Sadly, Lorraine was deprived of many of these virtues during her hospitalization, and with life-threatening consequences. During her half-year-long admission at two hospitals, more documented medical errors were inflicted on Lorraine than on any patient in the history of patient safety literature. She suffered repeated adverse medication events, a near-fatal seizure, painful pressure ulcers, ventilator-associated pneumonia, aspiration pneumonia, and a cardiac arrest that caused permanent disability. Toward the end of her six-month stay, she was left severely malnourished and in terrible pain. The hospital pronounced her demise “imminent” and insisted that any hope for recovery was unreasonable.

Neither hospital that treated her, including Canada’s largest academic hospital, ever acknowledged any harm or errors.  

Believing in the right to try, and not willing just to give up and die, Lorraine and her family worked together and put these healing healthcare virtues to work. Instead of being left in the hospital to die, Kathleen and her family brought their mother home  to give life to her wish that she should have the right to try. Lorraine enjoyed a recovery that set medical records for a patient of her age and injuries. She went on to live another six years and enjoyed a life full of love, music, conversation, great food (she had remarkably transitioned from a feeding tube to eating regular meals) and the incomparable joys of her family, friends, garden and pets. In 2017, surrounded by her family, a home full of love and the memories of a life well-lived, Lorraine peacefully took her final breath in the same home where she had taken her first, 95 years earlier.

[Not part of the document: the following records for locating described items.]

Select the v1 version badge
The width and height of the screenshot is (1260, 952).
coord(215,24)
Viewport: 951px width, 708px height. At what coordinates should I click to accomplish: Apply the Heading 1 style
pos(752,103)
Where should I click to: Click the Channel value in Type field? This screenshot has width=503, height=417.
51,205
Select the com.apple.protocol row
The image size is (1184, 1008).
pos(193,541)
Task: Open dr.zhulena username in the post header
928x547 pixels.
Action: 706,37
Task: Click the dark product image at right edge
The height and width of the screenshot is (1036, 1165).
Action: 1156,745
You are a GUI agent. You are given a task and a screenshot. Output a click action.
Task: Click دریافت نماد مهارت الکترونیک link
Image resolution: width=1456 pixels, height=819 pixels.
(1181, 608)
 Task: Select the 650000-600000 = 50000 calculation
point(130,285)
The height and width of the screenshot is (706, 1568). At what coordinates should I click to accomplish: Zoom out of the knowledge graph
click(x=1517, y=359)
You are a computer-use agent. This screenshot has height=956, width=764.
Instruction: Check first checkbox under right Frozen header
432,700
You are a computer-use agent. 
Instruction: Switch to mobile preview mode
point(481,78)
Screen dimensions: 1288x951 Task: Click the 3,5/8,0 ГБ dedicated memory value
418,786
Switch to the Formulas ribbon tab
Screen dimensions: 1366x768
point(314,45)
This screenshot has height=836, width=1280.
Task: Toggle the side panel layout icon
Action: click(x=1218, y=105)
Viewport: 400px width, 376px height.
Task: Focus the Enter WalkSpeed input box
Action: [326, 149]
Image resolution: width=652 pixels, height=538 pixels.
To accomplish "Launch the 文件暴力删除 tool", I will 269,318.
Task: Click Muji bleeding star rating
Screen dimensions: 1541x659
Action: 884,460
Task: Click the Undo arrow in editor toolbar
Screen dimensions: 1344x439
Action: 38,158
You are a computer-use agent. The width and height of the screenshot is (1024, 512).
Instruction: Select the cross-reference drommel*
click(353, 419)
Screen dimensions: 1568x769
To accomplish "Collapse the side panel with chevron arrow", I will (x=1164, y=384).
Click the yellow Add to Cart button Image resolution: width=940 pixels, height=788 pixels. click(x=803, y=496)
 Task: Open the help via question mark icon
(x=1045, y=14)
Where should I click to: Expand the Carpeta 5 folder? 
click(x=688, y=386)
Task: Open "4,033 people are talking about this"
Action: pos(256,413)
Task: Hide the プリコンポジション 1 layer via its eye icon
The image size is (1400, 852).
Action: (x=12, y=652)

Such is the power of the healing healthcare virtues that bear her name.  In a moving tribute, The Globe and Mail wrote, “Lorraine had an unswerving compassion for all things living.” You can read more about Kathleen’s harrowing journey with her mother, in Medscape’s Doctor Don’t Give Up on Me.  

When patients and families insist upon these virtues being reflected in every aspect of healthcare and hospital interaction, and providers ensure they are delivered in everything they do, we believe the experience will be safer and more fulfilling for everyone.  

You might even discover a miracle or two awaits, just as it did for Lorraine and her family.